Knockabout stuff. He replied, thanks! You helped make my point! Which merely as repartee is a brilliant answer. No-one on whose blog I have posted similar has been able to answer the adultery point. Better to ignore it.
I am not hypocritical in my statement on adultery. I think often a couple join together in haste, and couples grow apart: it is not always wrong to split, and I would not stop them from splicing again, though sometimes I feel queasy about it. But I am not the one who claims to live by the Bible. I am pointing out his hypocrisy. Of course he has “adulterers”, so defined, in his church.
I can “make a case” for the virtue of my commenting in this way. I confront the ones who torture gay people with words. I demonstrate to them that there is another way, a Christian way, of responding to gay people.

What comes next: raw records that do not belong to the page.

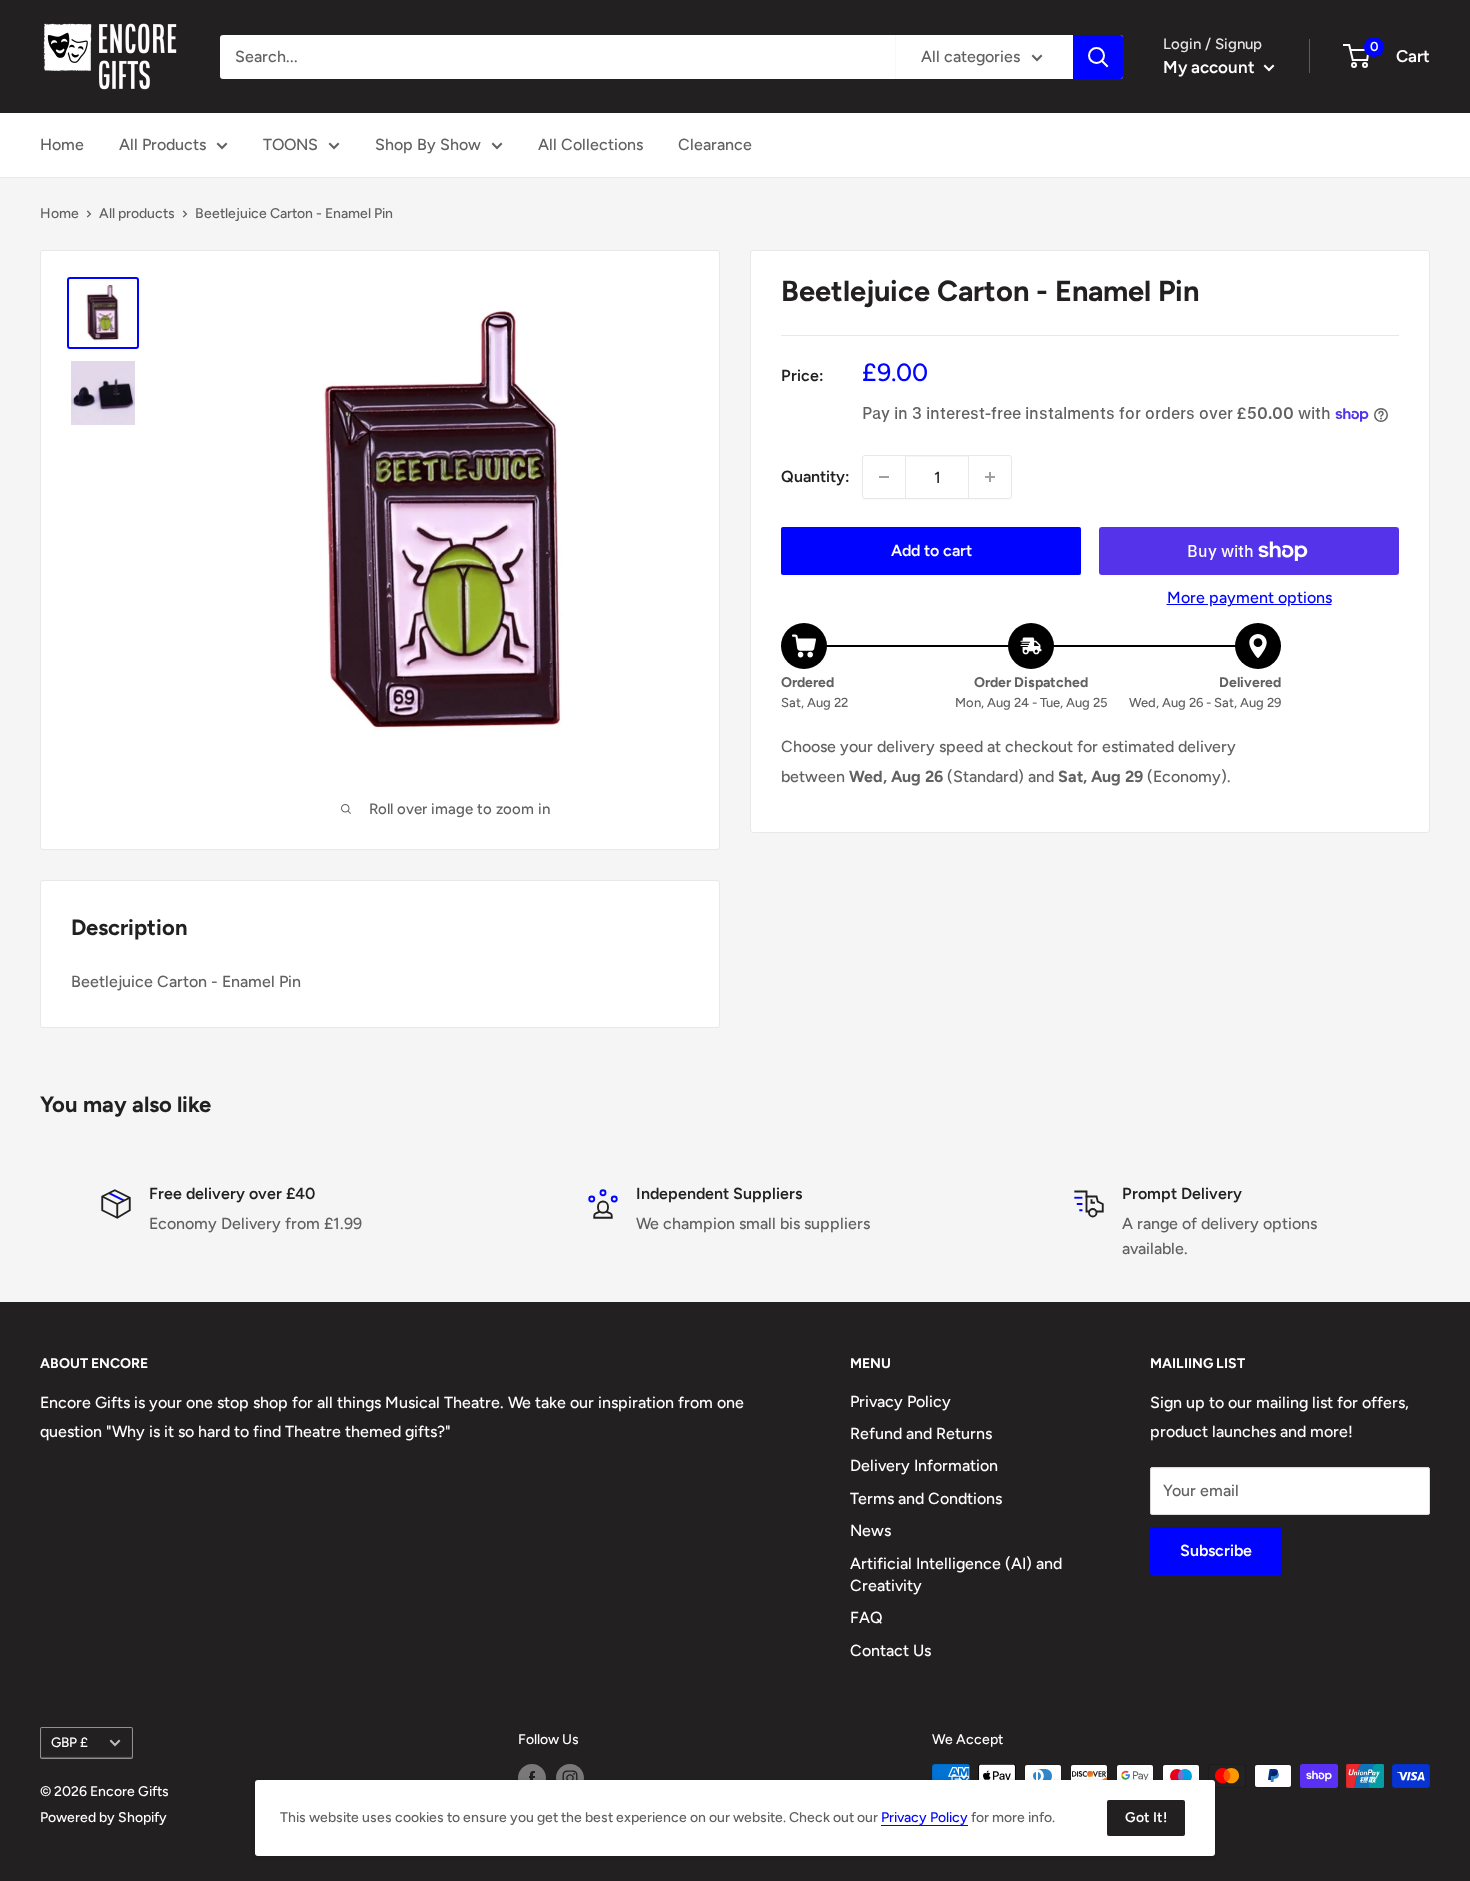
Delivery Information (924, 1465)
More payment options (1249, 597)
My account (1211, 67)
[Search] (1098, 57)
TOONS (290, 144)
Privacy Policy (900, 1401)
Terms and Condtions (926, 1498)
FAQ (866, 1617)
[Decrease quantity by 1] (884, 477)
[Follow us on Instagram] (570, 1778)
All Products (162, 144)
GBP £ (69, 1742)
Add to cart (931, 550)
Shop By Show (428, 144)
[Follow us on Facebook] (532, 1778)
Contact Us (890, 1650)
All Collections (590, 144)
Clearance (715, 144)
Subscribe (1216, 1550)
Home (62, 144)
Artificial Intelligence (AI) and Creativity (956, 1574)
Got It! (1146, 1817)
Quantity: (815, 477)
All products (137, 213)
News (870, 1530)
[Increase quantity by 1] (990, 477)
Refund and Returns (921, 1433)
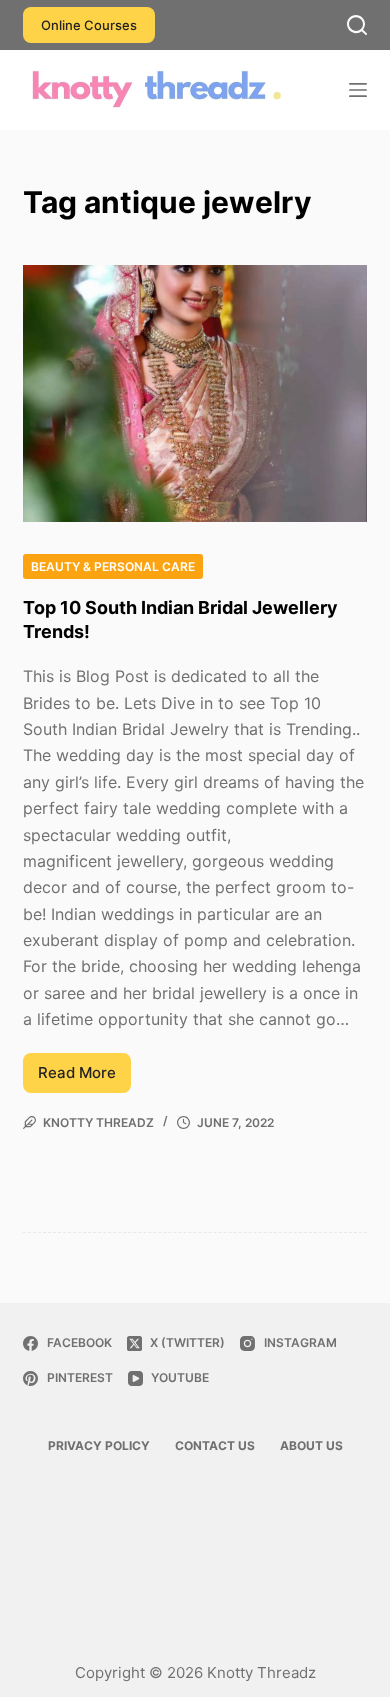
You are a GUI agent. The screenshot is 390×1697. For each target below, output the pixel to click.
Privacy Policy (99, 1445)
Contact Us (215, 1445)
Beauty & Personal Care (113, 566)
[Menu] (358, 90)
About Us (311, 1445)
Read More (84, 1078)
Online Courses (89, 25)
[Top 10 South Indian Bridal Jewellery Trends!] (194, 393)
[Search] (357, 25)
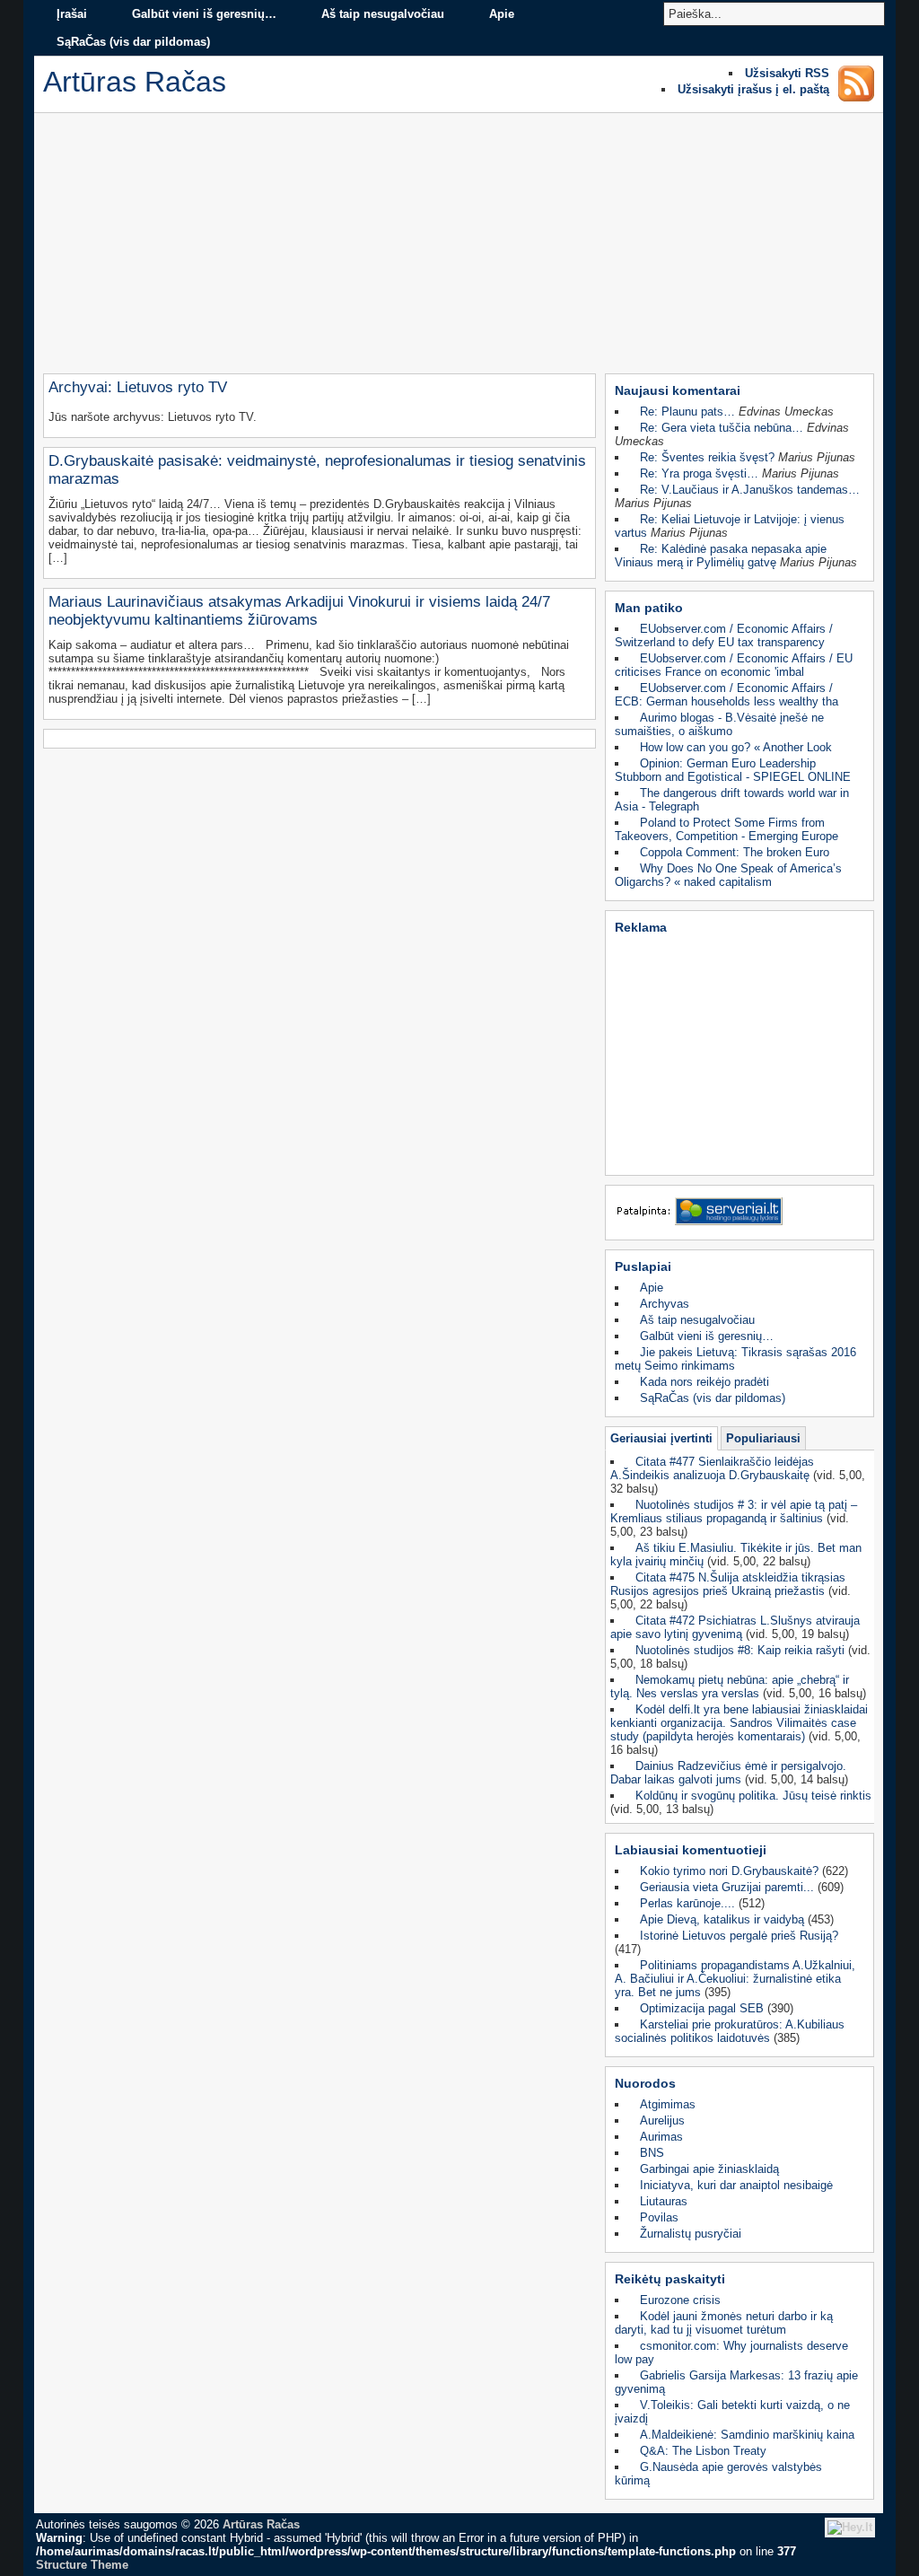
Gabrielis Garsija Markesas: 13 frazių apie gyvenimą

And, perhaps, I am talking to myself. I assure myself that I am not doing wrong by fulfilling my God-given nature, despite what all these “Christians” think. Writing such things helps me to think them through. This comment is the latest of many, during which I have honed my rhetoric, and increased my detestation for such abominable lies. Reading it, it occurred to me that I might have done all I need, interacting with such slime, and can move on.
I exposed myself to such devilish hatred, in order to inoculate myself against it. Perhaps I have done so. Reading more of it gives it more importance than it deserves.